**Instructions for the task**:
Below are entries. Pull out all lines containing "will".

**Data supplied**:
============================================================

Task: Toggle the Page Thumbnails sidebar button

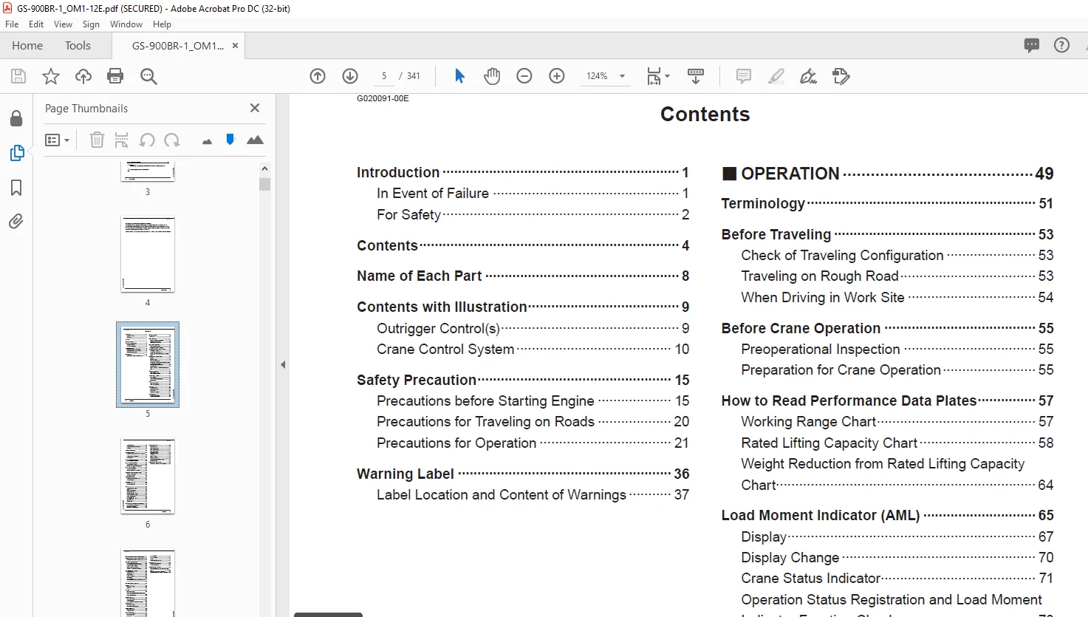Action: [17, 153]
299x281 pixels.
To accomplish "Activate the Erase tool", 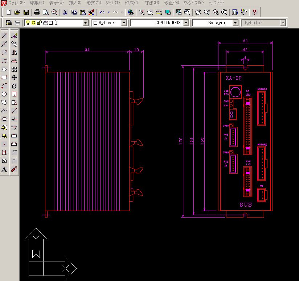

============================================================

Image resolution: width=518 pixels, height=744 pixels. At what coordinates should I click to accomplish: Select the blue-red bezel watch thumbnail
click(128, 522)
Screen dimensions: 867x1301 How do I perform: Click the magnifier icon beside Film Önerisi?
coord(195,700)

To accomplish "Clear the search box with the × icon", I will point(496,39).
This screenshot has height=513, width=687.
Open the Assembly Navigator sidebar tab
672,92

============================================================

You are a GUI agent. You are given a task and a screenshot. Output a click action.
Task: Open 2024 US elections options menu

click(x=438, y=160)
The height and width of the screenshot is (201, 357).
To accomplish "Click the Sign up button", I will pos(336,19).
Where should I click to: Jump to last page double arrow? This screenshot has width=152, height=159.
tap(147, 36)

============================================================

**Answer to this exercise**:
To accomplish "Clear the search box with the × icon", I will point(496,39).
To accomplish "Click the Sign up button", I will pos(336,19).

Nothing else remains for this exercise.